A couple wants to sit at the table next to ours. But no one has bussed it in the 20 minutes since the previous patrons left. Cups and cans and napkins are strewn all over the table. The couple takes a smaller side seat with very little view to the street. This is America. Look what I’m whippin’ now. In my view, our nation is fast becoming what I’ve been calling Fourth World since George W. It’s where all the First World infrastructure we’ve built crumbles at our feet due to lack of usage and no one even notices or gives two shits. Think Talking Heads’ “Nothing But Flowers”. Now that the Fourth World is upon us, it’s rather obvious to me that this shit has been brewing since Ronald Wilson Reagan (aka Ronald Ray Gun if you’re Gil Scott-Heron and aka 6.6.6. if you’re Killer Mike). Trickle down economics my ass – the gap between rich and poor swells toward Eloi vs Morlock levels. Everyone fell for that shitty actors crap in the 80s and now we’ve somehow found a bigger camera addicted clown to run the monkey show. Or is he a monkey running a clown show? They’re all crooks, left, right and center.

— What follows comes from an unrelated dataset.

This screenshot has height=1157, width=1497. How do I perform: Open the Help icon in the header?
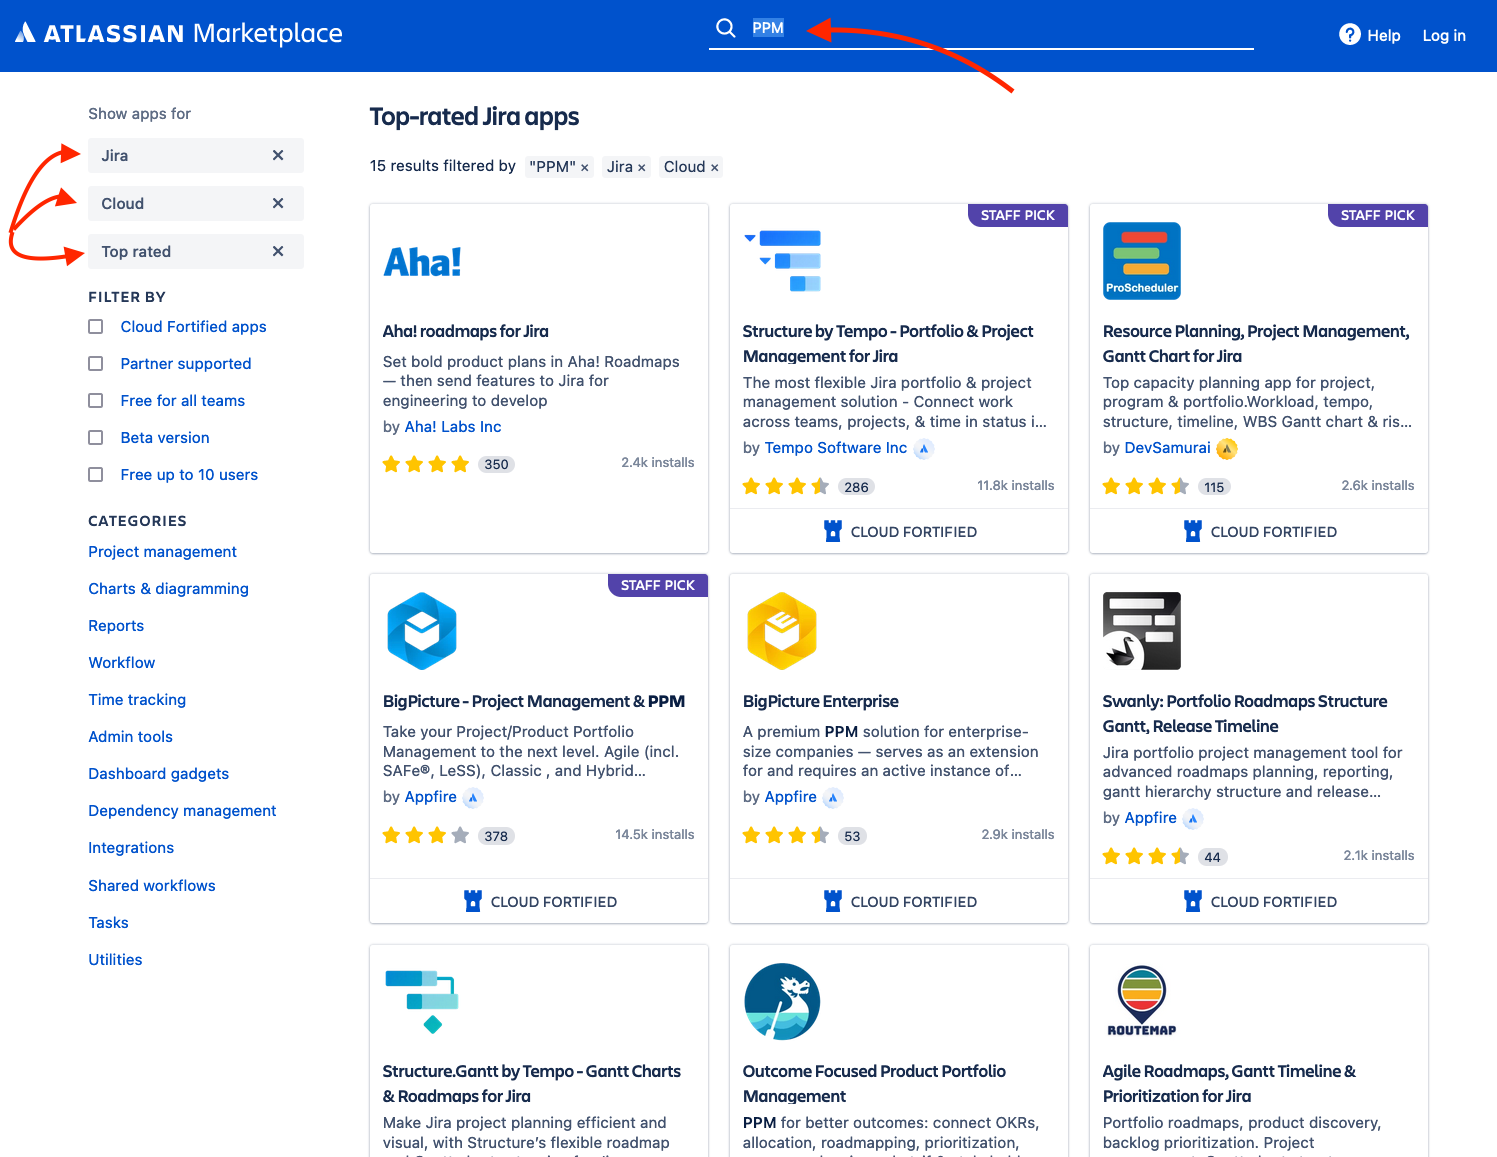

Back at the unbussed table, a breeze slides through and clears everything off the aforementioned unbussed table just in time for another customer to take a seat. I think to myself, at least Mother Nature is doing her part. I could sit there and spout deep thoughts over cold beer all day, but #1) I don’t really want to stay here to see the underbelly, #2) just two beers have me feeling a little buzzy and #3) we’ve got almost 20 miles to go. I need to fill my water so I walk back into the overpacked bar area. Still packed. Homegirl is still hustling to no avail. I’m tired of the bullshit, and so – shirtless but with a mask – I cut the line and use the word darlin to get her stop making margaritas or piña coladas or whatever and fill my bottles. We share a smile which cheers me out of my morbid analysis as Daniel and I saddle up to head downhill out of town at 17 mph.

Five out of eighteen miles in and the skies open up. Well I didn’t see that coming. Downpour. Then thunder. Then lightning. Tons of it all around us. Right on top of us. Not nearby, but where we are. We are rural AF, there’s no shelter or structures anywhere. I pick up the pace. We cross giant trestle bridges while lightning flashes overhead. I’m not a scientist but I don’t think all that metal is good for not conducting electricity. It’s storming hard. We keep riding. There’s nowhere to stop for cover. Nothing in between these two small towns. Finally, after 12 out of the last 18 miles in constant downpour, we drag our soaked asses into town and look for the hiker biker camp. Oh shit! It has a lean-to. The lean-to has water and electricity. Total score. Out of the rain. Dry off. Make dinner. Turns out Mother Nature not only bussed the table in Ohiopyle, but she washed my gloves. Is this what the kids call au naturel. No I think that’s something else. Whatever. I’m back in my happy place. I climb in the castle under the shelter and pass out, wishing I had some tortilla.